**WHAT IS REQUIRED**
Show each line of the data below that has the string "next" in it.

━━━━━━━━━━

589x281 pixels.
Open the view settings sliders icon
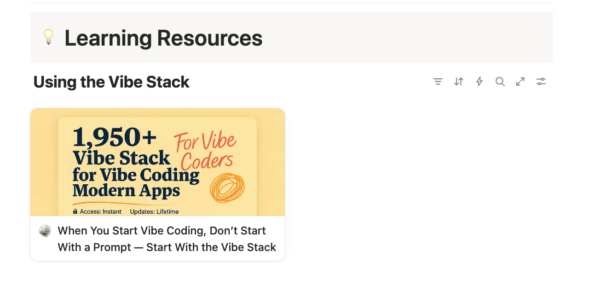pyautogui.click(x=541, y=82)
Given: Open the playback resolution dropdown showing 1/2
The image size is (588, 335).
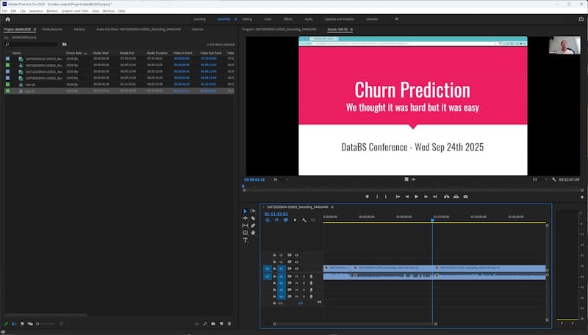Looking at the screenshot, I should pyautogui.click(x=537, y=179).
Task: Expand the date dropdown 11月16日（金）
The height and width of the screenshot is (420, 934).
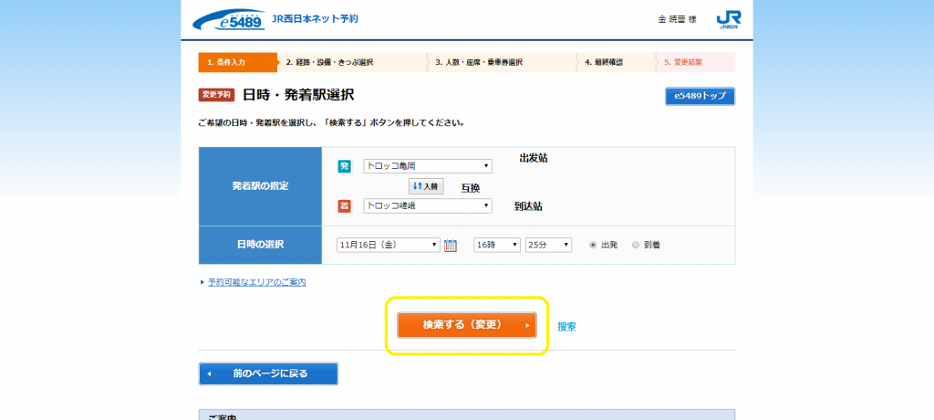Action: 389,245
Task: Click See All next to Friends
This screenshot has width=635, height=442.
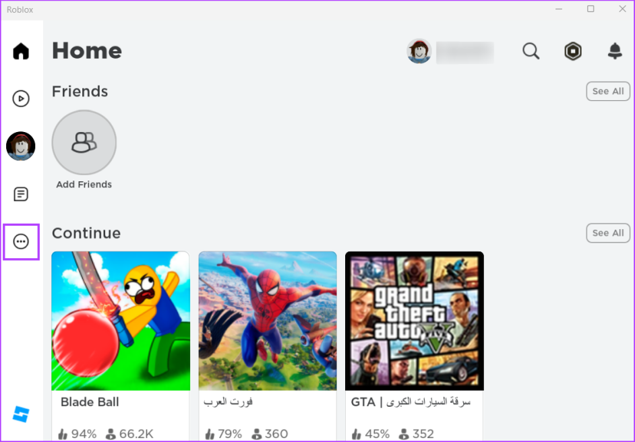Action: [x=608, y=92]
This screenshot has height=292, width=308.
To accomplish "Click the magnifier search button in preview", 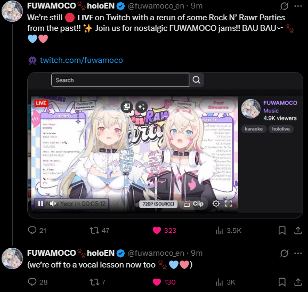I will [x=197, y=80].
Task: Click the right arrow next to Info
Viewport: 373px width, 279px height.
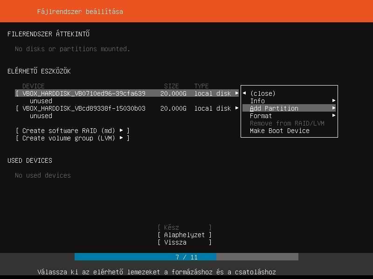Action: tap(334, 101)
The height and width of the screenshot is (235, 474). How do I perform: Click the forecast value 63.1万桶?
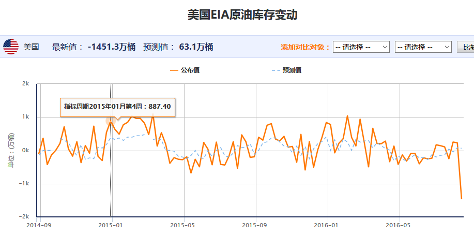[196, 47]
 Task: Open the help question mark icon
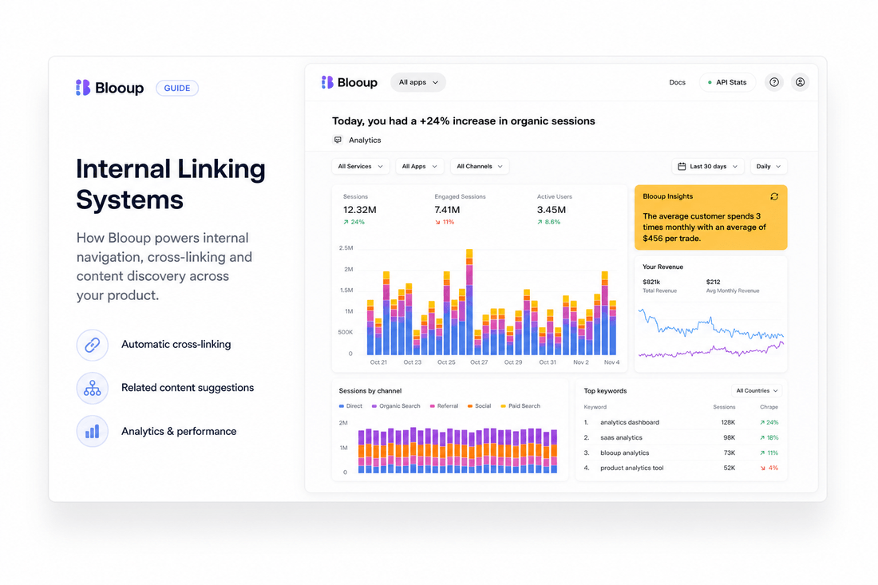coord(774,82)
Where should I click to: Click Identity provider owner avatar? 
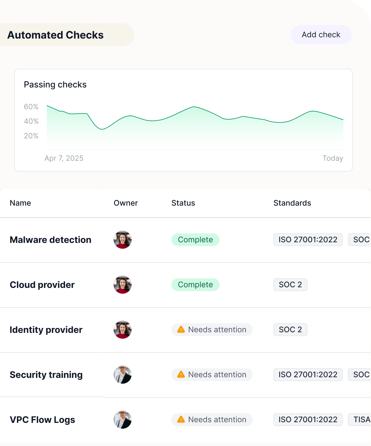click(x=123, y=330)
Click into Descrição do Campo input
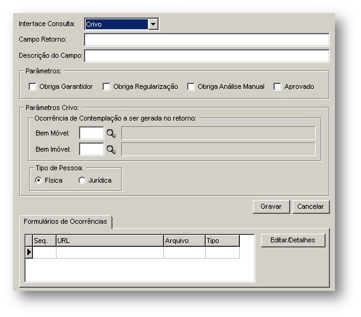Image resolution: width=361 pixels, height=317 pixels. [207, 56]
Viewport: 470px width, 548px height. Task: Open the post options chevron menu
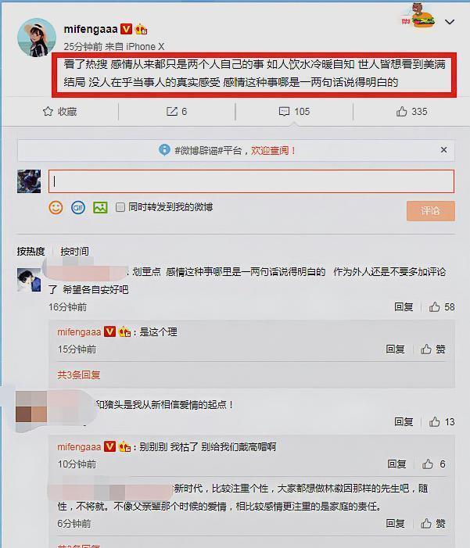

━━━━━━━━━━

**RESPONSE BOX**
Task: Click See All next to Friends
Task: Click the right arrow next to Info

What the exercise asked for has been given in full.